Thanks! For the one that partially worked I was using a 50-100mW 650nm (unLPM'd burner-equivalent diode like yours) also in a radioshack brick, haha. My diode is 3.8mm and has a massive divergence, so I have a very large even spread. I used this on two plates, but only one came out (reflection, 2ft distance, 4sec exposure, "straight on" alignment). The one that did not come out was transmission, also "straight on", 10sec exposure. I haven't tried the 45degree overhead alignment yet because I don't have anything to set the laser up on (like your flower pot) that is stable enough. I have a mic boom/stand with a clip on it that I can use but it isn't nearly as stable.
Aye, vibration is critical, unfortunately I live next to (300ft away from) a major trucking route and 50ton gravel and coal trucks go by randomly 24hrs a day. It is enough that every surface in the house vibrates a noticeable extent. I've been able to time things decently enough to miss any trucks, but the flooring also creaks and moves a lot so I have to be careful to not move at all while exposing the plates. So far I don't think vibration has been an issue. Someone walking a room or two over is enough to cause a 1mm shift in even the most stable surface I have.

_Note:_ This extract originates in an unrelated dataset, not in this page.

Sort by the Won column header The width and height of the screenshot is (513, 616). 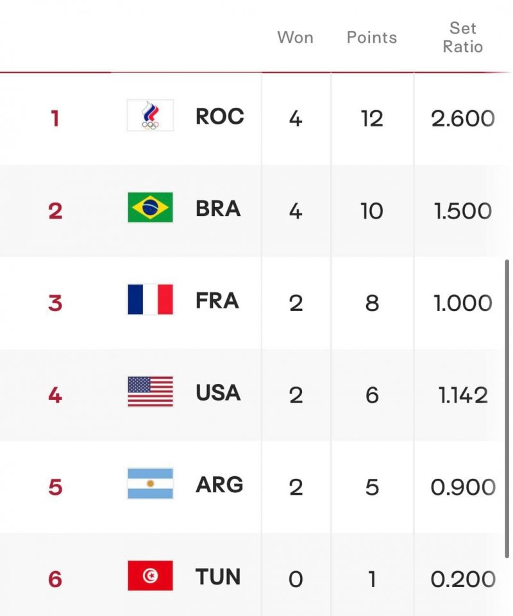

I think the reason most lasers won't work is frequency (wavelength) shift. Truly stable lasers are expensive, and even though Integraf claims their 5mW diode is frequency locked, it really is not. It simply uses APC output regulation to keep the temperature of the diode as level as possible. This isn't really the same as single frequency emission. Only Gas or DPSS lasers are frequency locked without high end equipment design. Warming up the laser ahead of time just relies on the fact that any wavelength shift should have happened already. I did this with my 200mW handheld but it didn't seem to make a difference (again, I think exposure times were too long anyway).
I tried a 650nm 200mW unlimited duty cycle handheld focused for max divergence (can't remove the collimation lens) on four plates initially and not a single hologram came out. I didn't realise it but I was also exposing them too long (10sec) as well. With this one wavelength shift should not have been an issue, the laser runs cool continuously and was on for many minutes reaching equilibrium. This laser also has a massively long coherence length due to the collimated output, so I don't think lack of coherence is an issue either. Two plates were transmission, two were reflection. I set up the reflection ones exactly as their instructions showed and there was zero movement between the plates and subject. There might have been miniscule movement between the laser and plates but none that I could detect while exposing. The transmission ones I could not set up as overhead 45 degrees because I wasn't using flat/short objects, but rather objects larger than the plate, so I tried a "straight on" alignment as pictured where the laser hits both the target and the plate, with the target and plate 90 degrees off from each other and the laser 45 degrees off from either one (centered in the 90degree angle). Again, none came out at all. There is no red tint like there is in my partially functional one from the 4s exposure with the other laser and all plates have a very *light* yellow tint to them. The partially functional one has a much darker tint to it.
When I get my next batch of PFG-01 plates (12) I'll do two test plates trying out various exposure times to see what works best. I'll have a straight on reflection alignment and will be using the uncollimated brick laser. I'm planning on going with a one second exposure for one plate and the other I'll do a "classic test plate" with 500mS, 1S, 1500mS, and 2S exposures in vertical bands. I have a feeling the >1S ones will not come out the best though, haha.
The only other variable I can think of messing things up is my safelight. I've been using diffused monochromatic 473nm blue light as my safelight. I pulled up the sensitivity chart from Slavich who makes these plates after examining all other variables and discovered that these plates are indeed sensitive to blue light. There is a dip in, but not a total lack of, sensitivity in the green 540nm region and that is it. The dip in green is only a few units below the sensitivity to blue, which is only <2 units below the peak sensitivity to red. So, it is possible my safelight is not so safe. In the next round I will be using far less light than I was with my safelight to rule out this as a cause of error.